Certains chercheurs travaillent sur des systèmes sans fil, mais une autre solution consiste à combiner les RPNI avec l'ostéointégration. Dans cette configuration, les fils entre les électrodes implantées et la prothèse passent simplement à travers le boulon en titane. Une étude publiée l’année dernière a décrit un bras bionique au-dessus du coude utilisant cette approche qui permettait au receveur de contrôler chaque doigt de sa main robotique.
Reconstruire les corps
Dans son laboratoire d'anatomie de l'UCLA, Clites déclare : « J'ai neuf ou dix collaborations actives avec des chirurgiens sur différents projets. » Ici, lui et son équipe utilisent des cadavres pour tester des idées et recueillir des données. « Nous monterons des membres de cadavres sur un bras manipulateur et évaluerons les systèmes que nous développons pour nous assurer qu'ils fonctionnent comme prévu », explique Clites. « C'est l'épine dorsale de ce que nous faisons. »
L'un des projets en cours de développement est une nouvelle méthode de fixation qui évite le trou permanent lié à l'ostéointégration. Au lieu d'un boulon en titane, il y a un morceau d'acier dans le membre et un électro-aimant dans l'emboîture de la prothèse. « Cet aimant tient [the socket] sur le membre », dit Clites, « et vous pouvez ensuite contrôler la force d’attraction en modifiant le courant traversant cet électro-aimant. » La douille ne doit pas supporter de charges ; la force magnétique fait ce travail, changeant d'instant en instant en fonction des exigences, comme marcher ou rester debout.

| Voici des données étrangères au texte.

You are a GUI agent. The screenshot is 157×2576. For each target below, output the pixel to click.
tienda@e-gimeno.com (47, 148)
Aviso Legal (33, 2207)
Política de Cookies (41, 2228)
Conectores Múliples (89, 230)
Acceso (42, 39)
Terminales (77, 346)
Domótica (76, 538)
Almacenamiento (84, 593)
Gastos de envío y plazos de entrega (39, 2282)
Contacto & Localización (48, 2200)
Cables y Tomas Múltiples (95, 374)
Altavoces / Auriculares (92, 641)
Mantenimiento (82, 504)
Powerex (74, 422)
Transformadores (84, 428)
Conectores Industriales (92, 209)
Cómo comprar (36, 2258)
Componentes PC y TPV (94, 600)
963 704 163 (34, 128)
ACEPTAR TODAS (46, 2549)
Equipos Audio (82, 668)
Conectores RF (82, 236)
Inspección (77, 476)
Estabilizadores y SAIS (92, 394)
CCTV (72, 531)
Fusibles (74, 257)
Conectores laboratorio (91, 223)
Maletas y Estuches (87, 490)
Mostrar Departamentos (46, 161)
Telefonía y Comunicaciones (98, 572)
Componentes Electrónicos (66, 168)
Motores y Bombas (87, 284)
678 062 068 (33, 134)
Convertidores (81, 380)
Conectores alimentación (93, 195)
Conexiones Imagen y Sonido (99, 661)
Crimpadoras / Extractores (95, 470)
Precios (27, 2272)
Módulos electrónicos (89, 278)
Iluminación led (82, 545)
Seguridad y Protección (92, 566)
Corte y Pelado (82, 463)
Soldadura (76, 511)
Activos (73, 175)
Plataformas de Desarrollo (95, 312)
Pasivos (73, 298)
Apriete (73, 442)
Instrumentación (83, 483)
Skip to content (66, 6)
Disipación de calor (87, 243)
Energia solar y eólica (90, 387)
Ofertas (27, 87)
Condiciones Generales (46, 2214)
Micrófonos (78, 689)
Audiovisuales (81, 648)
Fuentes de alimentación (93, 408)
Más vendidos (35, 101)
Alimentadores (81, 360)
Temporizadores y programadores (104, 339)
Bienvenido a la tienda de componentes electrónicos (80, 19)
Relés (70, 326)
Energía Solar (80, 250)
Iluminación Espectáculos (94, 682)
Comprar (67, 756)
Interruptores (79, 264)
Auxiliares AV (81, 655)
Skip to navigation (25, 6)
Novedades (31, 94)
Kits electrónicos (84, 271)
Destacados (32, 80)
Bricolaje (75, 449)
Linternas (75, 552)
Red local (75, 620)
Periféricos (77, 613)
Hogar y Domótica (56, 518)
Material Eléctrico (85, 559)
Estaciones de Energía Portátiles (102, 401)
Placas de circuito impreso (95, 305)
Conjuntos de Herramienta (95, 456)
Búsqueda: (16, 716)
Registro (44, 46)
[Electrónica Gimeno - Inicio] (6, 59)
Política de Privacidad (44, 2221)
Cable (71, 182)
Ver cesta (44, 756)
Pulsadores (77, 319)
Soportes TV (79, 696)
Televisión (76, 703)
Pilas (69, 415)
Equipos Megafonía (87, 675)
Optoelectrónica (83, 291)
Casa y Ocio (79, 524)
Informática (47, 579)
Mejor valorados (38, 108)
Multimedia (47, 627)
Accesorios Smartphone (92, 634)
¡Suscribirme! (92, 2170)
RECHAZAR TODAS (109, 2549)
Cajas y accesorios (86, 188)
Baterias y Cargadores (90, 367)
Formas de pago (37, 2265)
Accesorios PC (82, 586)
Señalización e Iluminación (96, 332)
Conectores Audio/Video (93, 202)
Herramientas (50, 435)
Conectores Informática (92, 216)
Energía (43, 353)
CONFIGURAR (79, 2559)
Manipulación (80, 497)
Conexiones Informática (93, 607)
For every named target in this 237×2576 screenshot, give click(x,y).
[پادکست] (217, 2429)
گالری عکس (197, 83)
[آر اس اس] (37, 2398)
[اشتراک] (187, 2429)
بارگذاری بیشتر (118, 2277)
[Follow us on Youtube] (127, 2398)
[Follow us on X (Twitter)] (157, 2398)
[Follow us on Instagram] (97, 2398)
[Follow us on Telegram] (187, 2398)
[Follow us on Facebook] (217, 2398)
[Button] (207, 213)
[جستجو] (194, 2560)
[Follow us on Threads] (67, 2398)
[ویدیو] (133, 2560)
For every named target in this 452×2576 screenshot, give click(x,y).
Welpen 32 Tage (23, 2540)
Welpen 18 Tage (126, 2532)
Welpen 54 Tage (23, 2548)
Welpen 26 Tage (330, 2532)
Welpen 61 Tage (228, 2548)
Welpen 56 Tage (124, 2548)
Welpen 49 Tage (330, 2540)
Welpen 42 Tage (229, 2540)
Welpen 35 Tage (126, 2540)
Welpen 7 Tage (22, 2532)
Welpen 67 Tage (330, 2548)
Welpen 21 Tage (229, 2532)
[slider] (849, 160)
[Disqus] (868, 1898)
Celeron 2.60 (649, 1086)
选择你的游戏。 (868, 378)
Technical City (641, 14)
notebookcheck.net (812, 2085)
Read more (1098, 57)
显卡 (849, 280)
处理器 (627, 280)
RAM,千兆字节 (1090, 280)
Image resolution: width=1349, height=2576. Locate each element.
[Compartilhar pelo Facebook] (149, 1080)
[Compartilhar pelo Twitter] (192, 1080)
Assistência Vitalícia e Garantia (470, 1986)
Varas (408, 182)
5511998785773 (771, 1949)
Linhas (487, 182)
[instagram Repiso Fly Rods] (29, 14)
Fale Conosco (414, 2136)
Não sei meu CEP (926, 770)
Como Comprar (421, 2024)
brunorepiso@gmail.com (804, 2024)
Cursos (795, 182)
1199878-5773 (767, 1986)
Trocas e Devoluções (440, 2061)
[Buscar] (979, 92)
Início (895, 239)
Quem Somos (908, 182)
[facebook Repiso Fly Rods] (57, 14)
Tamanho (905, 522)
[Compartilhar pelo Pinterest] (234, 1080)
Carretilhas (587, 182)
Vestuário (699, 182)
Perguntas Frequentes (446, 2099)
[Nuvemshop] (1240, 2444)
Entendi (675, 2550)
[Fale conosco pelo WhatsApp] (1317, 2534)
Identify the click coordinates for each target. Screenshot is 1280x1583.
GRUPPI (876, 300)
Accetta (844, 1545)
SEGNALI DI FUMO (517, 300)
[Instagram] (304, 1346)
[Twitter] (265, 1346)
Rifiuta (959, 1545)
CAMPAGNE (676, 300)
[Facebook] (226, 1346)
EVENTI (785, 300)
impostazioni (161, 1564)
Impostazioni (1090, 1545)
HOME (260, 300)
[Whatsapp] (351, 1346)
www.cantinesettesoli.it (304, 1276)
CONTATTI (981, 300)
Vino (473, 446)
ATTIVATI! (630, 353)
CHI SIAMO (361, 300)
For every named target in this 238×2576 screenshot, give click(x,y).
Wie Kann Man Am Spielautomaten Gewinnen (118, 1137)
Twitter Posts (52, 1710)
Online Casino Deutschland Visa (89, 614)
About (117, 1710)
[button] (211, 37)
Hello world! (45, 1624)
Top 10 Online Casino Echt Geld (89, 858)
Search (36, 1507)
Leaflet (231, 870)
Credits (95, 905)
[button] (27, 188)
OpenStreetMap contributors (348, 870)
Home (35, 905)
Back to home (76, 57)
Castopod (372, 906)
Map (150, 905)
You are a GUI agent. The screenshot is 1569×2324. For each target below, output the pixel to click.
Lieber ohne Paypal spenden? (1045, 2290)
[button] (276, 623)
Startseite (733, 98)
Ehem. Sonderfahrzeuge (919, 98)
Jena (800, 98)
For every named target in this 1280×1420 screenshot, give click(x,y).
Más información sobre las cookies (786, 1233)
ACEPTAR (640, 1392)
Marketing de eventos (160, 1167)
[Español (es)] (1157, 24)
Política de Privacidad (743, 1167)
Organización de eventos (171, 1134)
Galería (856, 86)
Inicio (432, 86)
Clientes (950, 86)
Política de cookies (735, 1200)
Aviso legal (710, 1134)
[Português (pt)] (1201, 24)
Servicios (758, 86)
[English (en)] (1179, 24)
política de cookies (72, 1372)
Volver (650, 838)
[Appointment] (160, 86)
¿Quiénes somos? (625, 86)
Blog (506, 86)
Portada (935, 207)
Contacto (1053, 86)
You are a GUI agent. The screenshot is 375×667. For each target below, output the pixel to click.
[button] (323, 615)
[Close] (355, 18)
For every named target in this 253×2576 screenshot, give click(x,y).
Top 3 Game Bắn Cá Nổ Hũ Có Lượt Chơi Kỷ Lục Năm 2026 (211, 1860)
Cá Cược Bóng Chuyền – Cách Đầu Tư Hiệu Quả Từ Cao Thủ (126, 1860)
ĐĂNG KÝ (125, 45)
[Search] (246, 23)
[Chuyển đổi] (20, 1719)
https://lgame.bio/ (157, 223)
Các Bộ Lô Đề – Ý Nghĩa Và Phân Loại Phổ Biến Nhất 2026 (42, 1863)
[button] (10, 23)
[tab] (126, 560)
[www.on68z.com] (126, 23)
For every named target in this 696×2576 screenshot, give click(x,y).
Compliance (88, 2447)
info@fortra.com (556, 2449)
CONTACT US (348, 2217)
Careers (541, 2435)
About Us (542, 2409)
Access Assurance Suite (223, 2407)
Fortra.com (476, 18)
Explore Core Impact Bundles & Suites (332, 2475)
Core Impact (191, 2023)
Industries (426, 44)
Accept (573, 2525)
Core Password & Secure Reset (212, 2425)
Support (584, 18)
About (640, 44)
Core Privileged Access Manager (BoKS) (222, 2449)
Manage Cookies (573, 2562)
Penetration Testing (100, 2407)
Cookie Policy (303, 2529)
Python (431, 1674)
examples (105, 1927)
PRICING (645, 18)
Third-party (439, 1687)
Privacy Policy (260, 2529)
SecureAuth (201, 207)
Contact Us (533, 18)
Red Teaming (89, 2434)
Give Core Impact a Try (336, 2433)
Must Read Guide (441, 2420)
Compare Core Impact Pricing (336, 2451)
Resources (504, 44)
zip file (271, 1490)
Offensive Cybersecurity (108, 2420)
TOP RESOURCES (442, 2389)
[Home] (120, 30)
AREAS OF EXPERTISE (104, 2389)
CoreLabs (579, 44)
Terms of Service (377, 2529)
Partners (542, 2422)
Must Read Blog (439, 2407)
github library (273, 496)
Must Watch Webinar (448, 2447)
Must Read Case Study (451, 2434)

Au MIT, Herr travaille également sur une nouvelle avancée. L’essai récent sur les jambes bioniques basées sur l’AMI a utilisé des électrodes placées sur la peau pour transmettre les signaux des muscles aux articulations prothétiques. Mais les électrodes de surface présentent des inconvénients, tels que le mouvement provoquant des distorsions du signal. La nouvelle technique, appelée magnétomicrométrie, consiste à placer des sphères magnétiques à l'intérieur des muscles et à surveiller leurs mouvements à l'aide de magnétomètres. « Avec ces aimants », explique Herr, « nous pouvons mesurer ce qui nous intéresse et l'utiliser pour contrôler directement la prothèse bionique. » Un produit commercial existera dans environ cinq ans, dit-il.
Pour Herr, de telles avancées sont personnelles. Ses deux jambes ont été amputées sous le genou après un accident d'alpinisme il y a 42 ans. Il envisage de passer aux prothèses de jambe bioniques basées sur l'AMI dans les années à venir. Une fois ces techniques perfectionnées, il prédit un bond en avant. « Lorsque vous associez des techniques chirurgicales telles que l'AMI et le RPNI à quelque chose comme la magnétomicrométrie, nous pensons que la partie sera terminée », déclare Herr. « Nous pensons qu'il y aura une version hollywoodienne des membres robotiques contrôlés par le cerveau. »
Un avantage supplémentaire de la restauration de la proprioception, parallèlement à d'autres types de retours sensoriels tels que le toucher, est qu'elle donne aux receveurs le sentiment qu'une prothèse fait partie d'eux-mêmes (SN : 22/04/21). «L'objectif sur le terrain est que lorsque nous effectuons une reconstruction robotisée, la personne dit: 'Oh mon Dieu, tu m'as rendu mon corps.'», dit Herr. « Au lieu d’un outil robotique, nous leur rendons un membre entier. Le peloton est très proche de cet objectif.